▶ [Aufgaben]
1) Aktualisiere im Textauszug den Abschnitt, der bei „Der Duft, der“ beginnt und bei „Flucht enden muss.“ endet, und ersetze darin „Klimaanlage“ durch „Lüftung“.
2) Fasse den Absatz des Textauszugs, der mit „Früher, als Kind“ beginnt, als Stichpunktliste zusammen, ohne seine wichtigsten Aussagen wegzulassen.
3) Setze den Text über Gerüche und AD(H)S im Anschluss an seinen letzten Satz fort.

====== Textauszug ======

Kinder mit AD(H)S können von Gerüchen so „gefangen“ werden, dass sie alles andere vergessen. Das kann sowohl positive als auch negative Emotionen hervorrufen. Aus meiner Erfahrung ist es ratsam, die Düfte im unmittelbaren Umfeld dieser Kinder so weit wie möglich zu reduzieren und wenn, kontinuierlich zu halten. Das heißt: so wenig wie möglich Parfüm und Duftstoffe verwenden. Besonders empfindlich reagieren die Kinder auf Rasierwasser, also sparsam verwenden. Beim Kauf von Waschmitteln, Reinigungsmitteln usw. sollte man auf möglichst geruchsneutrale zurückgreifen.

Alles hat seinen Geruch. Ich mochte immer den Geruch meiner Mutti und unseres Hauses. Dann wusste ich, ich bin zuhause. Hat Mutti ein neues Parfüm ausprobiert, fand ich es nicht so gut, sie war dann nicht mehr Mutti. Ebenso erging es mir mit der Erzieherin im Kindergarten oder der Lehrerin. Schlimm finde ich es, wenn alles durcheinander riecht. Im Kaufhaus oder in den Einkaufsmeilen kommen so viele Gerüche zusammen, das verursacht heute noch ein enormes Stresspotential in mir.

Der Duft, der aus Parfümerien, Drogerien oder inzwischen sogar der Klimaanlage strömt, stresst mich mehr als jeder Arbeitsstress. Und das schlimmste ist, dass ich diesem hilflos ausgeliefert bin. Ich kann ihm nicht entkommen. Dieser Gedanke verursacht neuen Stress und eine Spirale kommt ins Rollen, die in Flucht enden muss.

Noch heute erzeugt schon der Gedanke meine Frau in Kaufhäuser oder Parfümerien begleiten zu müssen, regelrechte Stressreaktionen. Und das kann – da ich von Natur aus eher auf Kampf als auf Flucht schalte – zu halben Ehekrisen führen. Es ist unglaublich schwer, jemanden der diese starken Reaktionen nicht hat, nahe zu bringen wie belastend Düfte sein können. Viele Gespräche und eine Pulsuhr, die das Stresslevel messbar machte, waren nötig ein Verständnis zu entwickeln.

Früher, als Kind, hatte ich noch nicht die Möglichkeit zur Flucht. Ich musste bleiben und der Stress stieg ins Unendliche. Das gab dann häufig Wutausbrüche,Auseinandersetzungen und neuen Stress mit den Erwachsenen. Zu meinem Glück gehen auch meine Eltern nicht gern Schoppen. So hielten sich Einkaufsmarathons in Grenzen. Doch häufig muss ich beobachten, wie Kinder die Shoppinglust ihrer Eltern begleiten müssen und es dann unweigerlich zu unschönen Szenen kommt. In den Blicken der Kinder sehe ich die Not, den Stress, der auch durch die Düfte hervorgehoben werden kann.

====== Übungsdaten ======

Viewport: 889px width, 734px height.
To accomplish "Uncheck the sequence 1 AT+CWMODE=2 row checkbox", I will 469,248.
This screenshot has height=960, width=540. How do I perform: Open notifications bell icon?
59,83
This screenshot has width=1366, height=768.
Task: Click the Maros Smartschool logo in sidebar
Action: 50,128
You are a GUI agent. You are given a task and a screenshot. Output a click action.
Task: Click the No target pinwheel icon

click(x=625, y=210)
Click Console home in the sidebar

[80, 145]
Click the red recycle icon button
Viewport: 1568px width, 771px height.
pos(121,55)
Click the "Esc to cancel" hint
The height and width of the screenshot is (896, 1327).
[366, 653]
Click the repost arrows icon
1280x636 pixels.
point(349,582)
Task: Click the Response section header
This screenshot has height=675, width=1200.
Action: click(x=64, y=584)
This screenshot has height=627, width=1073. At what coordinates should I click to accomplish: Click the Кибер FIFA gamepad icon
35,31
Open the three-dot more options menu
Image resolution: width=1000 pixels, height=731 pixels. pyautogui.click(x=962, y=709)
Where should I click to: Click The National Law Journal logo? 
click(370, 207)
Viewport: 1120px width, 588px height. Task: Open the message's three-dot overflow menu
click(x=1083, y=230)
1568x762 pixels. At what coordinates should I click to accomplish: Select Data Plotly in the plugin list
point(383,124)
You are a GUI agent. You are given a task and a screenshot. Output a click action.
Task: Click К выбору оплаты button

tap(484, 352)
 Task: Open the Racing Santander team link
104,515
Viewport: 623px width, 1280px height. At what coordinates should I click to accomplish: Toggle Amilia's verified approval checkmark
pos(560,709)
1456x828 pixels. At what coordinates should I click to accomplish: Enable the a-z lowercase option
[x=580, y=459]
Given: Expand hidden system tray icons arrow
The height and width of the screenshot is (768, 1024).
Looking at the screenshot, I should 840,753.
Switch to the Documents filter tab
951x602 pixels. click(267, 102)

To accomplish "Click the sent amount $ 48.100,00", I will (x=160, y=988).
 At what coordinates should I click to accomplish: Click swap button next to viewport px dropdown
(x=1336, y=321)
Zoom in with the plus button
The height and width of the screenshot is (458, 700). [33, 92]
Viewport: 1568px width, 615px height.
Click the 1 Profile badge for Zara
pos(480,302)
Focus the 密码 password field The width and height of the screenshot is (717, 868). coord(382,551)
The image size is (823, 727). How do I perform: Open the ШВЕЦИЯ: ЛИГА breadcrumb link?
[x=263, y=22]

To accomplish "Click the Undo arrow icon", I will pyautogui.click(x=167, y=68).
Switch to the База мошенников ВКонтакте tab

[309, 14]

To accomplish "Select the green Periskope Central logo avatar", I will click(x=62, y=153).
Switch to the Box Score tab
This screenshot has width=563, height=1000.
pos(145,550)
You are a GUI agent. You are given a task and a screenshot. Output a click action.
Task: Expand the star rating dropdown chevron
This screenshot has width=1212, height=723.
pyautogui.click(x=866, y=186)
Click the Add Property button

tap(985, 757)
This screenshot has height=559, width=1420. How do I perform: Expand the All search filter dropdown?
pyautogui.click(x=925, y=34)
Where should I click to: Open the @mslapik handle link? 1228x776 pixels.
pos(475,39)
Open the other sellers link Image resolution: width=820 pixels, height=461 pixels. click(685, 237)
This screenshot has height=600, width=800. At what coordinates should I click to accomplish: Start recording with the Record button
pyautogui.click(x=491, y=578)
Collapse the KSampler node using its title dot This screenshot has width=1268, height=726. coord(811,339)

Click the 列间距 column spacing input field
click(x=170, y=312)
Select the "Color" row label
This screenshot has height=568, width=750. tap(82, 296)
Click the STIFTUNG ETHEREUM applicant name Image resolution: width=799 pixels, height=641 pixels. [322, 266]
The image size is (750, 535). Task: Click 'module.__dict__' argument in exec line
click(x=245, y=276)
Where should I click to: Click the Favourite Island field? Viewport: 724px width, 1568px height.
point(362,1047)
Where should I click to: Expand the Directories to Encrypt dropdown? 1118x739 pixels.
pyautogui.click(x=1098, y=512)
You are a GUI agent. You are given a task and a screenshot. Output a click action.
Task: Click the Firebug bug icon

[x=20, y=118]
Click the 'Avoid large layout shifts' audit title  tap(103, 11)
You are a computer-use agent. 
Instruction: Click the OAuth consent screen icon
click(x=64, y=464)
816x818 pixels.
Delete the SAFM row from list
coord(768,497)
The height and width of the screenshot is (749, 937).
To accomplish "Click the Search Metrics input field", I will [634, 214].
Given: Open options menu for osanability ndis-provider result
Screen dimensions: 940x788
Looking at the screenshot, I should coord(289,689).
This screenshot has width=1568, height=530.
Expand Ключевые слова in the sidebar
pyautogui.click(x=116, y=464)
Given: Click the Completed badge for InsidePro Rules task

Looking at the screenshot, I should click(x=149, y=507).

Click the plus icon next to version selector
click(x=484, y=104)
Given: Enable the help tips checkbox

======

▶ [Lösungen]
1)
Der Duft, der aus Parfümerien, Drogerien oder inzwischen sogar der Lüftung strömt, stresst mich mehr als jeder Arbeitsstress. Und das schlimmste ist, dass ich diesem hilflos ausgeliefert bin. Ich kann ihm nicht entkommen. Dieser Gedanke verursacht neuen Stress und eine Spirale kommt ins Rollen, die in Flucht enden muss.

2)
- Als Kind gab es noch keine Möglichkeit zur Flucht; man musste bleiben, und der Stress stieg ins Unendliche.
- Das führte häufig zu Wutausbrüchen, Auseinandersetzungen und neuem Stress mit den Erwachsenen.
- Da auch die Eltern nicht gern einkaufen gingen, hielten sich Einkaufsmarathons in Grenzen.
- Häufig ist zu beobachten, dass Kinder ihre Eltern beim Shoppen begleiten müssen und es dann zu unschönen Szenen kommt.
- In den Blicken der Kinder zeigen sich Not und Stress, die auch durch Düfte verstärkt werden können.

3)
Wenn aus Kindern mit AD(H)S Jugendliche werden, probieren sie natürlich auch Düfte aus. Doch Vorsicht! Diese Jugendlichen können wie immer kein Maß halten. Was sie bei anderen als unangenehm empfinden, gilt nicht für sie. Da wird gesprüht, parfümiert, was es die Fläschchen hergeben. Eltern sollten ihre Schützlinge da etwas bremsen.

Hören

Kinder und Jugendliche mit AD(H)S hören nicht besser oder schlechter als andere, auch wenn man das manchmal glauben möchte. Sie hören nur anders als wir. Sind sie im Spiel vertieft oder bei einer Beschäftigung, die ihnen Freude macht, vergessen sie die Welt. Sie sind so fokussiert, dass sie nichts anderes sehen oder hören. Sie können oftmals antworten: „Ja, ich komme gleich!“ Aber das sind nur Floskeln. In ihrem Gehirn ist die Tatsache, dass sie aufhören und kommen sollen, nicht angekommen, trotz Antwort. Um ihre Aufmerksamkeit zu gewinnen, muss man den Blickkontakt herstellen. Nur so kann man davon ausgehen, dass die Nachricht angekommen ist.

Andererseits hören die besonderen Kinder besser als man glaubt. Meint man, sie spielen im Zimmer und unterhält sich zum Beispiel über ihr Verhalten in der Schule, registrieren sie jede Äußerung. Tage später verwenden sie dann die aufgeschnappten Argumente für sich. Darum niemals im Beisein dieser Kinder unbedachte Äußerungen, die die Autorität der Lehrer, Erzieher usw. in Frage stellen. Besonders schlimm kann es werden, wenn Elternteile unterschiedlich argumentieren oder sogar gegeneinander. Diese Kinder nutzen das sofort für sich aus. Sie haben feine Antennen und scheinen zu spüren, wie sie agieren müssen, um Vorteile für sich zu gewinnen.